• [Article]
I assume you are familiar with:

https://matt.might.net/articles/phd-school-in-pictures/

I hope and pray that your research helps to make the world a better place and that the rest of us can use your knowledge to help to make the world a place which merits your research.

reply
Thank you for the kind words! I've been wanting to do this research precisely because of firsthand experience with how hard chronic illness can be, and I'm hoping to attack it with a systems approach.

I haven't seen that website before, but it sounds pretty accurate from what I've heard. It's insane how high of a mountain needs to be climbed just to catch up to the state-of-the-art, and how much work is needed to push through to figure out something truly new.

Here's to making the world a better place!

reply
do you think quantum computers would help simulating this? I've seen contradictory opinions from the experts - it can in theory but not really in practice (even assuming sufficiently large quantum computers will be built)
reply
I'm only a freshman, so I don't feel very qualified to comment on that :) I hope so though!
reply
yea im doing my masters in dft research so ik abt this. depends what u want 2 simulate! chemists more do molecular dynamics type stuff and will use experimental data for fitting data etc. like uh what surface of a metal water will react with from thermodynamics or something. (that isnt my field lol i just know a lot of catalysis guys.)

truly ab initio methods involve figuring out electronic properties from scratch like ionization energy or bandstructure. the real issue is that we dont have exact relations for the exchange and correlation terms. we can know the kinetic energy and charge screening, but we dont know how the electrons are interacting with each other. generally the xc term is treated as a function of electron density or its gradient (see: lda, gga, meta-gga) but there are so many different ways to approximate that. different models are good for different applications also, like transition metals vs organics. and then theres the issue of basis sets (most people use gaussian basis sets that have been tuned over many years but theres also plane waves and finite element methods) which can also change results. and even once u have a decent approximation of density you can try perturbative methods (GW family, delta scf i count also) to try and improve the approximation. i am rambling and typing this on my phone. essentially yes, but often calculations are a little inaccurate. but more accuracy has a higher computational cost, which makes it hard to run larger simulations. tradeoffs of engineering. hope this was coherent.

• [Short task]
Write what comes next in the comment thread about research and computer simulation, starting where it stops.

• [Information shown]
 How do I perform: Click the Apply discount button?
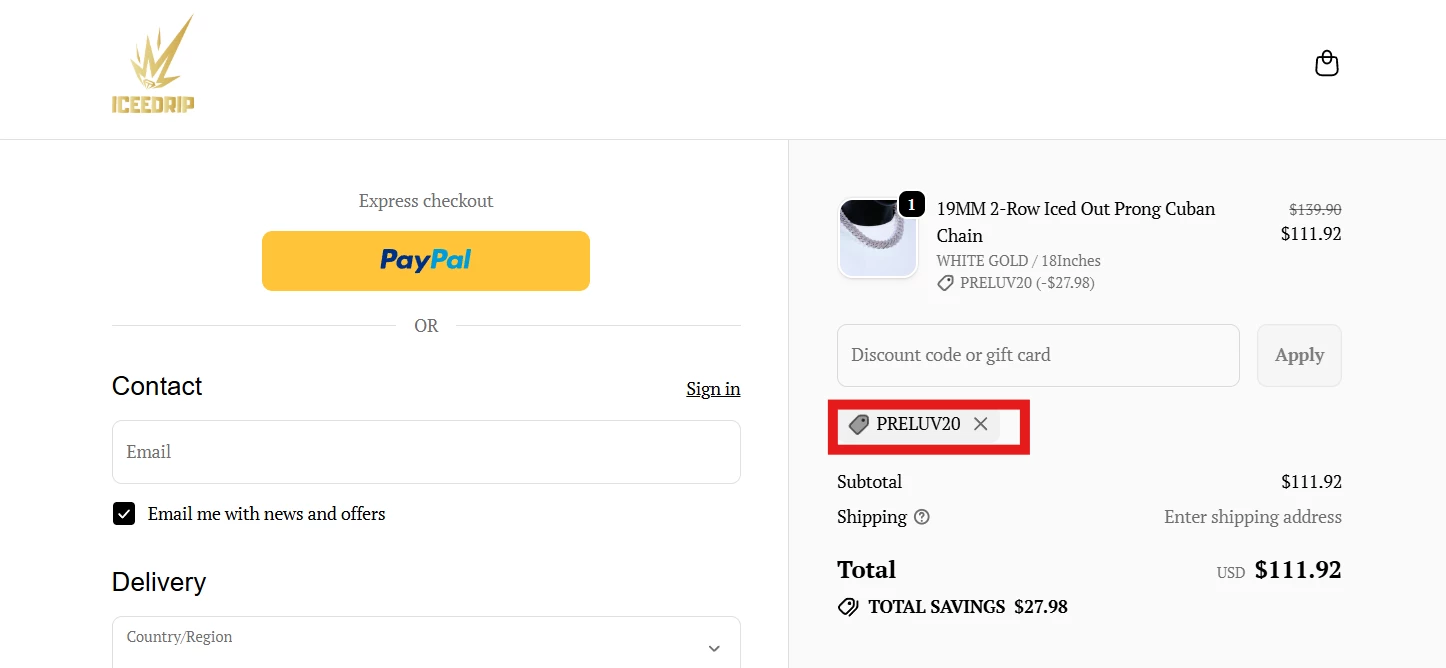click(x=1299, y=355)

• [Output of the task]
reply
To complete accuracy, we cannot yet manage one proton.
reply
If you want to get pedantic we can't simulate anything with complete accuracy in the absence of a theory that encompasses all the known forces. Which we don't have. (Damn you gravity. Can't you just get along with the others)

To a useful level of accuracy we can certainly simulate water. And we can do the same for a single proton for some definitions of useful (but not other definitions).

reply
That's a fundamentally different problem and a terribly unfair comparison.
reply
Am I right with my assumption that by "fundamentally different problem", you mean we lack a good simulation model, but that the number of degrees of freedom would actually be manageable?
reply
To simulate a proton you need to solve a strongly coupled highly relativistic SU(3) gauge theory (naturally non-abelian i.e. the force carrier field itself carries charge and is self-interacting at tree order) problem with constituents that have masses orders of magnitude below the relevant energy scales (i.e. you have many matter AND force particles that can pop in and out of existence and they all strongly interact with one another).

To simulate a water molecule you do so with a weakly coupled SU(1) gauge theory (light does not interact with itself at tree order) problem where the masses of all constituents are orders of magnitude above the relevant energy scales (you can think of it as the electrons and nuclei and particles coming in and out of existence are contained in a renormalization scheme).

We have "good simulation models" of both, but the former is extraordinarily complicated compared to the latter for the reasons stated above.